Stored data
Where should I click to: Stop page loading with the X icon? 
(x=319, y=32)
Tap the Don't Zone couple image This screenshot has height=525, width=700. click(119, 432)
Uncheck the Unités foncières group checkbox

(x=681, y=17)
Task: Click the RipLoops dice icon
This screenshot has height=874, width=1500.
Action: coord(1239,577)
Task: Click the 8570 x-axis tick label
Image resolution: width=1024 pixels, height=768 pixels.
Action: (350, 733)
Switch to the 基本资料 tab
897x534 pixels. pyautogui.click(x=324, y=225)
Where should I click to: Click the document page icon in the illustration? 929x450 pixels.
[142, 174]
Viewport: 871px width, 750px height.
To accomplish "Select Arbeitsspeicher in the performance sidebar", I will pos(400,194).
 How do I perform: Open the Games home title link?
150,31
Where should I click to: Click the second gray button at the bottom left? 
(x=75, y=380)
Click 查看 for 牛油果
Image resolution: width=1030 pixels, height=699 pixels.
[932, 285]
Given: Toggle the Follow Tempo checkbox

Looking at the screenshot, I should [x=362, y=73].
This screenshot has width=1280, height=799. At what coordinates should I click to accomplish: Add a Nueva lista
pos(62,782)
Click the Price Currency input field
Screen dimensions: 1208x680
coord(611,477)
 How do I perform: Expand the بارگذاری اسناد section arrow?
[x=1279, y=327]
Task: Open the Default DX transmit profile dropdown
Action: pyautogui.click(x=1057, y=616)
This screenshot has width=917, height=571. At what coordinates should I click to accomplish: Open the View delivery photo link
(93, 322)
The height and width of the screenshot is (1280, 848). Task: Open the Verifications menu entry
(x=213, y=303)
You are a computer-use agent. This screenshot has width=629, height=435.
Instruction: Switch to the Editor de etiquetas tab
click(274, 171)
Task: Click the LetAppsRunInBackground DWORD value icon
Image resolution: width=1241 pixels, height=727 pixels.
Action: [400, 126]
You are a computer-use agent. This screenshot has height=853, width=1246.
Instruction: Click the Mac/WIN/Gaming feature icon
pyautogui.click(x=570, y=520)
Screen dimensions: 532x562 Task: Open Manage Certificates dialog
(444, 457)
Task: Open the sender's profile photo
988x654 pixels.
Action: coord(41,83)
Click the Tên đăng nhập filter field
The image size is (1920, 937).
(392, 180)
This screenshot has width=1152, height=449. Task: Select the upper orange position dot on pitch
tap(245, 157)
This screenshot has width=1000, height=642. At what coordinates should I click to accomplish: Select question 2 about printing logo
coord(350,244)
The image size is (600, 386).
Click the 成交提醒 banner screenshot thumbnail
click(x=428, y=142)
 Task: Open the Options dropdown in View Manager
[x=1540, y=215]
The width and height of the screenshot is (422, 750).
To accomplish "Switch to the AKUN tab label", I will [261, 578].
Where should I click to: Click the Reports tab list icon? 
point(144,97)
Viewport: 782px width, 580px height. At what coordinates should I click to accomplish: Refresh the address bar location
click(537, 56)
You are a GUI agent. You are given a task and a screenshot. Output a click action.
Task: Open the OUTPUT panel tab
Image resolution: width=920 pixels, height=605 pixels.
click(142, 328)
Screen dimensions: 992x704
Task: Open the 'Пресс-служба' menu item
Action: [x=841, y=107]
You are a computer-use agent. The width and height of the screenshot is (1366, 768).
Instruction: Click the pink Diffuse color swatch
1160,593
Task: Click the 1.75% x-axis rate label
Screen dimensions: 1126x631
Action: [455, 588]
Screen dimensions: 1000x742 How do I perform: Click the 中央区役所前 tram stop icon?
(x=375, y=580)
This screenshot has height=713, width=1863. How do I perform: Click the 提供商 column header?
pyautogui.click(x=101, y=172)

§ YOUR GOAL
Copy out the records once more. Match them exactly.

§ SOLVED PROBLEM
Where should I click to: Stop page loading with the X icon? 
(x=319, y=32)
Tap the Don't Zone couple image This screenshot has height=525, width=700. click(119, 432)
Uncheck the Unités foncières group checkbox

(x=681, y=17)
Task: Click the RipLoops dice icon
This screenshot has height=874, width=1500.
Action: coord(1239,577)
Task: Click the 8570 x-axis tick label
Image resolution: width=1024 pixels, height=768 pixels.
Action: (350, 733)
Switch to the 基本资料 tab
897x534 pixels. pyautogui.click(x=324, y=225)
Where should I click to: Click the document page icon in the illustration? 929x450 pixels.
[142, 174]
Viewport: 871px width, 750px height.
To accomplish "Select Arbeitsspeicher in the performance sidebar", I will pos(400,194).
 How do I perform: Open the Games home title link?
150,31
Where should I click to: Click the second gray button at the bottom left? 
(x=75, y=380)
Click 查看 for 牛油果
Image resolution: width=1030 pixels, height=699 pixels.
[932, 285]
Given: Toggle the Follow Tempo checkbox

Looking at the screenshot, I should [x=362, y=73].
This screenshot has width=1280, height=799. At what coordinates should I click to accomplish: Add a Nueva lista
pos(62,782)
Click the Price Currency input field
Screen dimensions: 1208x680
coord(611,477)
 How do I perform: Expand the بارگذاری اسناد section arrow?
[x=1279, y=327]
Task: Open the Default DX transmit profile dropdown
Action: pyautogui.click(x=1057, y=616)
This screenshot has width=917, height=571. At what coordinates should I click to accomplish: Open the View delivery photo link
(93, 322)
The height and width of the screenshot is (1280, 848). Task: Open the Verifications menu entry
(x=213, y=303)
You are a computer-use agent. This screenshot has width=629, height=435.
Instruction: Switch to the Editor de etiquetas tab
click(274, 171)
Task: Click the LetAppsRunInBackground DWORD value icon
Image resolution: width=1241 pixels, height=727 pixels.
Action: [400, 126]
You are a computer-use agent. This screenshot has height=853, width=1246.
Instruction: Click the Mac/WIN/Gaming feature icon
pyautogui.click(x=570, y=520)
Screen dimensions: 532x562 Task: Open Manage Certificates dialog
(444, 457)
Task: Open the sender's profile photo
988x654 pixels.
Action: coord(41,83)
Click the Tên đăng nhập filter field
The image size is (1920, 937).
(392, 180)
This screenshot has width=1152, height=449. Task: Select the upper orange position dot on pitch
tap(245, 157)
This screenshot has width=1000, height=642. At what coordinates should I click to accomplish: Select question 2 about printing logo
coord(350,244)
The image size is (600, 386).
Click the 成交提醒 banner screenshot thumbnail
click(x=428, y=142)
 Task: Open the Options dropdown in View Manager
[x=1540, y=215]
The width and height of the screenshot is (422, 750).
To accomplish "Switch to the AKUN tab label", I will [261, 578].
Where should I click to: Click the Reports tab list icon? 
point(144,97)
Viewport: 782px width, 580px height. At what coordinates should I click to accomplish: Refresh the address bar location
click(537, 56)
You are a GUI agent. You are given a task and a screenshot. Output a click action.
Task: Open the OUTPUT panel tab
Image resolution: width=920 pixels, height=605 pixels.
click(142, 328)
Screen dimensions: 992x704
Task: Open the 'Пресс-служба' menu item
Action: [x=841, y=107]
You are a computer-use agent. The width and height of the screenshot is (1366, 768).
Instruction: Click the pink Diffuse color swatch
1160,593
Task: Click the 1.75% x-axis rate label
Screen dimensions: 1126x631
Action: [455, 588]
Screen dimensions: 1000x742 How do I perform: Click the 中央区役所前 tram stop icon?
(x=375, y=580)
This screenshot has height=713, width=1863. How do I perform: Click the 提供商 column header?
pyautogui.click(x=101, y=172)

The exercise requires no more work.